PM Entertainment Group Inc.
- Type: Subsidiary
- Industry: Motion pictures
- Predecessor: City Lights Entertainment (1986–1990)
- Founded: 1989
- Defunct: 2002
- Fate: Assets acquired by Echo Bridge Entertainment, later sold to Minerva Pictures, then to FilmRise and later to Shout! Studios
- Successor: Shout! Studios
- Headquarters: Los Angeles, California, US
- Key people: Joseph Merhi Richard Pepin George Shamieh
- Products: Motion Pictures Television Production
- Parent: The Harvey Entertainment Company (2000–2002)

= PM Entertainment =

American film production company

PM Entertainment Group Inc. (stylized as pm entertainment group, incorporated) was an American production, distribution company which produced a distinctive line of low-to-medium budget films mostly targeted for home-video market. The company diversified into television production and larger budgeted star vehicles before being sold by its founders in 2000.

==History==
===City Lights Entertainment (1986–1990)===
In 1986, Joseph Toufik Merhi and Richard Joseph Pepin, indie film directors and producers, founded the production company City Lights Entertainment with Ronald L. Gilchrist for their first movies, the comedy Hollywood In Trouble and slasher film Mayhem. The films were successful and caught the VHS direct-to-video boom beginning in the mid-late 80s.

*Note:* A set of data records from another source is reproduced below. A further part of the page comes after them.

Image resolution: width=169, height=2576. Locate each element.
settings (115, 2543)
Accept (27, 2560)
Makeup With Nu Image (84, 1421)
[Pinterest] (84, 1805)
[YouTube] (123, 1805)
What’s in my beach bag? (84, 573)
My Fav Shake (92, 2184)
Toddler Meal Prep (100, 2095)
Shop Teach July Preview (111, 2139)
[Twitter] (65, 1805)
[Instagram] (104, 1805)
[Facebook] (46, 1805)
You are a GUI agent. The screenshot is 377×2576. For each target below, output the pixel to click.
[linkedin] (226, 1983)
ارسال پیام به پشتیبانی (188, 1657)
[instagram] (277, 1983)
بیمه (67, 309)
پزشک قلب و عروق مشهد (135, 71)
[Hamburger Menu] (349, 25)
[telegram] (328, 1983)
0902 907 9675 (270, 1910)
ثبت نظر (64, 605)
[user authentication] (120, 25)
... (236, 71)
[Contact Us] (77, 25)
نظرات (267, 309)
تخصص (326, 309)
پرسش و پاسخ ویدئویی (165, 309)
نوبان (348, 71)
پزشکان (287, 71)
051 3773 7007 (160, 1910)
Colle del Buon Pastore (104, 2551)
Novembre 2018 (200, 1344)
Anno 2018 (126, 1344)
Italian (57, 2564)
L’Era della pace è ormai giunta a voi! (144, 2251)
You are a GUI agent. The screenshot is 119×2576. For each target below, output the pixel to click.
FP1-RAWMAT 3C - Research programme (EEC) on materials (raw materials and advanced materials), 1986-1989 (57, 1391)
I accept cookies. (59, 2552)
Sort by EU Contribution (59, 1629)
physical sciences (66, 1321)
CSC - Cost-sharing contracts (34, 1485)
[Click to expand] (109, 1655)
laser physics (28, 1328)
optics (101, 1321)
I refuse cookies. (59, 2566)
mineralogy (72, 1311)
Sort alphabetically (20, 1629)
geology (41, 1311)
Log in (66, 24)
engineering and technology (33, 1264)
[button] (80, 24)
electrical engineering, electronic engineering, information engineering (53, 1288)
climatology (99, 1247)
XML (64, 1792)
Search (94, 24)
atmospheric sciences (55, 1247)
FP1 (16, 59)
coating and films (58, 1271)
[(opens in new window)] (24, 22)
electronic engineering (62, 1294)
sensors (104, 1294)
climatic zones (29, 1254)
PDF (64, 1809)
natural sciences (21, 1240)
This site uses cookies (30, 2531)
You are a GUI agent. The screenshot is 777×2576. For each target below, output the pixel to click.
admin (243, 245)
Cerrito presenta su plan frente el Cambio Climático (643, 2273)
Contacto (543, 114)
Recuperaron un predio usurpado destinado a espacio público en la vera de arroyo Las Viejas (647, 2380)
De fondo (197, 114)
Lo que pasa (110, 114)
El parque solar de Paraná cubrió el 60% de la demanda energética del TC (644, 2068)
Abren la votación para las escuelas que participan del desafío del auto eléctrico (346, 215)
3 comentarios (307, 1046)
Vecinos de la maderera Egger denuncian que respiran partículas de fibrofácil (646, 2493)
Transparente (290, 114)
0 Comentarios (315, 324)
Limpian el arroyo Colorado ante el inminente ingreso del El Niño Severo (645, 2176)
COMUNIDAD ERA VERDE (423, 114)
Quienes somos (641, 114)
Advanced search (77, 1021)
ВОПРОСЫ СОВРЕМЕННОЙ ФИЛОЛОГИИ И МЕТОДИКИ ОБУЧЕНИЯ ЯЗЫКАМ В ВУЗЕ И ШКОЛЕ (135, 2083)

However, in 1989, the relationship between Pepin/ Merhi and Gilchrist turned sour and their partnership was dissolved with Gilchrist and City Lights keeping the rights to the films already produced or in production. The last films released by City Lights were Payback and Contra Conspiracy in 1990. City Lights Entertainment produced eleven films from 1986 to 1990.

===PM Entertainment Group Inc. (1989–2000)===
Around 1989, after splitting from Ronald Gilchrist, Richard (Rick) Pepin and Joseph Merhi started PM Entertainment (PM Entertainment from surnames Pepin-Merhi). Based on the successful formula pioneered at City Lights Entertainment, PM Entertainment entered into an exclusive distribution contract with HBO and George Shamieh joined as the third partner and head of sales. The first film produced by PM Entertainment was L.A. Heat directed by Merhi and starring Lawrence Hilton-Jacobs and Jim Brown. The film was quickly followed by two sequels, L.A. Vice (1989) and Chance (1990) with Lawrence Hilton-Jacobs reprising his role as Jon Chance. He also directed Angels of the City in 1989 and cameos as Jon Chance, but the film's plot is not a sequel to L.A. Heat.

The company began bringing together a company of actors and directors to work over multiple projects, including Wings Hauser, who directed and starred in three films for the company in the early 90s, and Jeff Conaway, who starred in three films and directed Bikini Summer II.

Although the company focused primarily on the action market and exploitation films, they attempted to diversify into children's films (Magic Kid and Bigfoot: The Unforgettable Encounter) and dramas (Cellblock Sisters: Banished Behind Bars) with limited success. During the '90s, PM Entertainment had success within the kickboxing and martial arts genre and championed Cynthia Rothrock and Don "The Dragon" Wilson in multiple film projects.

In 1996, PM Entertainment diversified into television production with the TV series L.A. Heat, which is largely unrelated to their earlier film, L.A. Heat as neither Lawrence Hilton-Jacobs nor his character, Det. Jon Chance, appear in the show. Instead, it focuses on Chester "Chase" McDonald (Wolf Larson) and Detective August Brooks (Steven Williams), two Los Angeles police detectives investigating robbery/homicides. The series aired on TNT for two seasons beginning on March 15, 1999. Following the success of L.A. Heat, PM developed a second TV series, Hollywood Safari, which acted as a continuation of their 1997 film of the same name with Ted Jan Roberts reprising his role as Josh Johnson and was joined by Sam J. Jones playing his father, Troy. The show ran for one season before its cancellation.

In 1997, PM Entertainment decided that they wanted to double its own facilities on Sun Valley, in order to move to a nearly 15-acre site.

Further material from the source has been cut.